Dan Charnas's story is bigger than the music
By CHRIS FARAONE  |  January 11, 2011

Hip 
CREEPS TO GEEKS Charnas delivers detailed goods that could surprise even the most learned rap aficionado.

Dan Charnas is aware that some disgruntled rap purists may eschew his epic tome on planet hip-hop's animated cast of titanic dick swingers. The author says so right there in the intro: "My approach may not appeal to hip-hop fans who believe that the culture existed in some pristine state before it was sold, nor to those who believe that corporate executives assembled in a room and decided to promote violent, misogynistic hip-hop for profit and the degradation of Black people." His point is understandable - the rise of rap in the mainstream is a black-and-white tale only in terms of its characters. But in many ways, The Big Payback validates the spite that righteous heads have for contemporary bastard-issue boom-bap, and it confirms the notion that nefarious interests have always threatened authenticity and stained the commercial face of hip-hop.

It turns out that the story behind the rap business, though at times confusing, isn't very complicated. The dozens of leading and peripheral personalities portrayed by Charnas can be divided into three basic categories: salesmen who believed in hip-hop as an art form, sharks who dabbled just to stack chips, and dopes who rejected rap altogether and in turn faded out. But though Charnas is an industry veteran of Profile Records, Def American, and the Source magazine, he presents them all objectively, from the creeps to the geeks. The Big Payback isn't just the most comprehensive journalistic account of hip-hop ever written — it's a mature, Pulitzer-worthy work, an integral account of essential urban history on a par with Robert A. Caro's The Power Broker.

And though casual rap fans may find lessons and amusement in these pages, for hardcore hip-hop enthusiasts this is a feast, as well as an elaborate complement to such established staples as Nelson George's Hip-Hop America.

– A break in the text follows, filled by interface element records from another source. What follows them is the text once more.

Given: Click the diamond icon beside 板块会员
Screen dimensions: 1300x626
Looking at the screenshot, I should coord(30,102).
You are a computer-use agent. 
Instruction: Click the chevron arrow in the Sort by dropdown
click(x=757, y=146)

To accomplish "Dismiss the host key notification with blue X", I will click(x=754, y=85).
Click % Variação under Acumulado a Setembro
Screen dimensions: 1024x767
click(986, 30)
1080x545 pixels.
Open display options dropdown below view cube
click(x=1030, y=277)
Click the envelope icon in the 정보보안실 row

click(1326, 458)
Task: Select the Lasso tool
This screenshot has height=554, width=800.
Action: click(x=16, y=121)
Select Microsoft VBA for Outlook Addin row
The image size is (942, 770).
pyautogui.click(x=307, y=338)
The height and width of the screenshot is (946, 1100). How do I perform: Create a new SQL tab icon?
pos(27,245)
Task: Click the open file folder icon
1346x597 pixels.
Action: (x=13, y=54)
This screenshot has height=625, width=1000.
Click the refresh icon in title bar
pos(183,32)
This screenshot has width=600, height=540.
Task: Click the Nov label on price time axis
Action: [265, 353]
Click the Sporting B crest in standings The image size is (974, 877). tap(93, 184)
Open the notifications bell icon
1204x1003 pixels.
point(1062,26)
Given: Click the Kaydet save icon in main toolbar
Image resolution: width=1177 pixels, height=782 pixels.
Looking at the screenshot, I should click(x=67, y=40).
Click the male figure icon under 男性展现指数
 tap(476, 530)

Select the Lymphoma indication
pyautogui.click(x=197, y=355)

In sections that both parse and transcend distinguishable categories (New York and Los Angeles, record labels and radio stations, and so on), Charnas delivers detailed goods that could surprise even the most learned rap aficionado. His account of slimy Sylvia and Joe Robinson's Sugar Hill Records is riveting; the rifts among the Def Jam founders have rarely been so explicitly aired; some monumental contributions from promoters and disc jockeys are reported for the first time. And there are some delicious trivial minutiae. Who the hell knew that Jon Schecter, who helped build the Source from a Harvard dorm room, was in a rap group called the White Boys with a friend who inherited the same NYU dorm room where Ric Rubin first recorded L.L. Cool J?

Overall, the author creates compelling master narratives that intertwine those in his sights - record breakers and decision makers from Wu-Tang and Bad Boy to Death Row and Cash Money. Without a hint of academic noise or overreaching, Charney offers stories that are universes bigger than the music itself and that respect the architects without pandering. Most admirably, there's much more showing than there is telling. The number of renowned individuals from outside rap's immediate realm who make cameos - from Al Sharpton and Vincent Gallo to Barack Obama - attests to how severely this genre vandalized the American tapestry from early on. By his own admission, the author himself was not enough of a power broker to appear in his own book. But when it comes time to write a history of hip-hop scribes who ignore mythology in order to reveal inconvenient truths, Dan Charnas will be the first name mentioned.